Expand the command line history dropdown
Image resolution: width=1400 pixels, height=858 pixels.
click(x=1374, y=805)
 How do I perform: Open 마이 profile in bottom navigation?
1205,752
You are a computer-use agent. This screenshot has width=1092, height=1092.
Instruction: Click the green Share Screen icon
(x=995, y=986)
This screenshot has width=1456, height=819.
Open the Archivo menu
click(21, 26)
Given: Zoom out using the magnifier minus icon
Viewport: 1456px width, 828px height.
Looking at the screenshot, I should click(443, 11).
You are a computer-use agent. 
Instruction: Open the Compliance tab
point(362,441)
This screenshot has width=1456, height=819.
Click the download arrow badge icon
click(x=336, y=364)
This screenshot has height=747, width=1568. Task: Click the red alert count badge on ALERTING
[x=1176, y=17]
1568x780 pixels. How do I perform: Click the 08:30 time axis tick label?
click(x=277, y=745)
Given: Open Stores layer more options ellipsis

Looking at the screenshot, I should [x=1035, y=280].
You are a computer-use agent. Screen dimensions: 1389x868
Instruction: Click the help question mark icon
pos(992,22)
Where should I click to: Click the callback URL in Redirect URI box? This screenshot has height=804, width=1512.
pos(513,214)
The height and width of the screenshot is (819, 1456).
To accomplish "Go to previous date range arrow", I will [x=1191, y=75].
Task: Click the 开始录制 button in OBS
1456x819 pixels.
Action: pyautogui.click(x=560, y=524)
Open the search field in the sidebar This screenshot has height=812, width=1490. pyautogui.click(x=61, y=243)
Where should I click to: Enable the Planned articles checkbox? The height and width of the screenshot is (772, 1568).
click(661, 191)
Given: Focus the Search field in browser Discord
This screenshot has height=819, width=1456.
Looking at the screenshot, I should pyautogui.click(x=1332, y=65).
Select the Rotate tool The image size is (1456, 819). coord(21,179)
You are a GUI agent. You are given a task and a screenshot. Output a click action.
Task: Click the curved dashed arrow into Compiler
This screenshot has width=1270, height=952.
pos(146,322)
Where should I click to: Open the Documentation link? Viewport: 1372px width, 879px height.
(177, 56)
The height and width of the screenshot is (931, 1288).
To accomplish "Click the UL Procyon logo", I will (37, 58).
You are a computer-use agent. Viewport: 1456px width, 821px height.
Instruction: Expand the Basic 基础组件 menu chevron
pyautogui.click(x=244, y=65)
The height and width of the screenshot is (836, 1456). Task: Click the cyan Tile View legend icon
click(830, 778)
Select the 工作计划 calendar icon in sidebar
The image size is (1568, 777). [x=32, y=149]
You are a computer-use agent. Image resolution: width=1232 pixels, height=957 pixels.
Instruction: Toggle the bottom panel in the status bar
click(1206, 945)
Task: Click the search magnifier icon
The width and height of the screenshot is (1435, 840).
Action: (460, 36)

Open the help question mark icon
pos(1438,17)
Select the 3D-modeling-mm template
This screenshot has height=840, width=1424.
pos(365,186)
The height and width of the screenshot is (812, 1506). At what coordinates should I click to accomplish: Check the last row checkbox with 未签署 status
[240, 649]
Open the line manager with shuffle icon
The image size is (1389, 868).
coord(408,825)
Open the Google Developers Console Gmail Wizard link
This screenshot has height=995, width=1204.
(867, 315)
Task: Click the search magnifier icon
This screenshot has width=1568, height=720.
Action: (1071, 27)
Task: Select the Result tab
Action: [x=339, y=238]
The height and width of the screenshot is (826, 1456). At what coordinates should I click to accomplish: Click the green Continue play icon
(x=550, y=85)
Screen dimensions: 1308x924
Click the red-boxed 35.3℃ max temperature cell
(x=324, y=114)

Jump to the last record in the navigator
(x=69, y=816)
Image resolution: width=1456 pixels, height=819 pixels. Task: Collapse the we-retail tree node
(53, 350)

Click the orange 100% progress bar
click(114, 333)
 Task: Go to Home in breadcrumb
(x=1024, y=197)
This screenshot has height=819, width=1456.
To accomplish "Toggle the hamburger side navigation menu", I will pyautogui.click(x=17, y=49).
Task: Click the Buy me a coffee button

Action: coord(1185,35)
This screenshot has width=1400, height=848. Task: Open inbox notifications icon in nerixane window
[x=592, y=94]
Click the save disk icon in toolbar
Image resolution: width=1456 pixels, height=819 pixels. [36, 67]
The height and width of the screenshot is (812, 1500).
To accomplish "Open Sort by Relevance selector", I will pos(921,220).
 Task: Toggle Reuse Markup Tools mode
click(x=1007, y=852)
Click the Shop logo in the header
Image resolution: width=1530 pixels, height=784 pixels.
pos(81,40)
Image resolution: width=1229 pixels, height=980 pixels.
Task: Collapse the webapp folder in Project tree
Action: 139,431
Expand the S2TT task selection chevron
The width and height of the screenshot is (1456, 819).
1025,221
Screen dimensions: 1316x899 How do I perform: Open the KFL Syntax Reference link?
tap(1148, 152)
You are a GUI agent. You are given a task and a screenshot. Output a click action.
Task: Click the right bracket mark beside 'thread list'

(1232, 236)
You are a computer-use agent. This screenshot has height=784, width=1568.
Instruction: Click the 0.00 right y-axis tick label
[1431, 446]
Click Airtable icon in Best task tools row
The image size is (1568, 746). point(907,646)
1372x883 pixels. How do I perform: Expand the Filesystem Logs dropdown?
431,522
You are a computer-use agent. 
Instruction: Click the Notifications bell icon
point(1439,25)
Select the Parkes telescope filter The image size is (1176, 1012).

_ _ _ _ _ _ _

TASK REQUIREMENTS - Please provide the number of lines in the listing above that contain the word "logo", and nothing further.

RESPONSE BOX - 2